Professor Scheller-Wolf has been a member of several major INFORMS prize and governance committees, including the Dantzig Prize Committee, IMPACT Prize Committee, Nicholson Prize Committee, and the M&SOM Journal Review Committee. He has also served on the editorial boards of Management Science, Operations Research, MSOM, and QUESTA.

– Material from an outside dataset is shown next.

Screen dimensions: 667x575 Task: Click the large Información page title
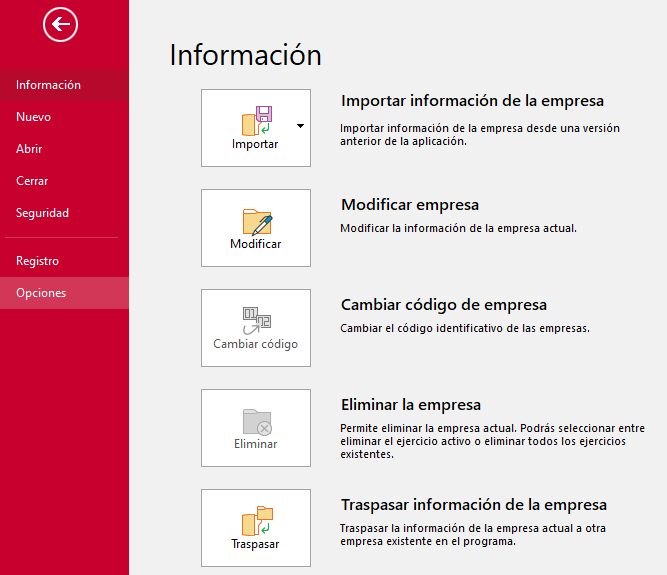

His work is frequently motivated by real-world problems and has included collaborations with organizations such as Caterpillar, John Deere, Allegheny County Department of Children, Youth and Families, and the American Red Cross, among others, on issues ranging from logistics and capacity planning to humanitarian operations. At Carnegie Mellon, he teaches courses in sustainable operations, dynamic programming, and Six Sigma, and advises doctoral and undergraduate students in operations management and computer science.
Professor Scheller-Wolf holds a PhD and MPhil in Operations Research from Columbia University and dual undergraduate degrees (BA in Art History and BS in Mathematics and Computational Science) from Stanford University. He served in the US Peace Corps in Serowe, Botswana.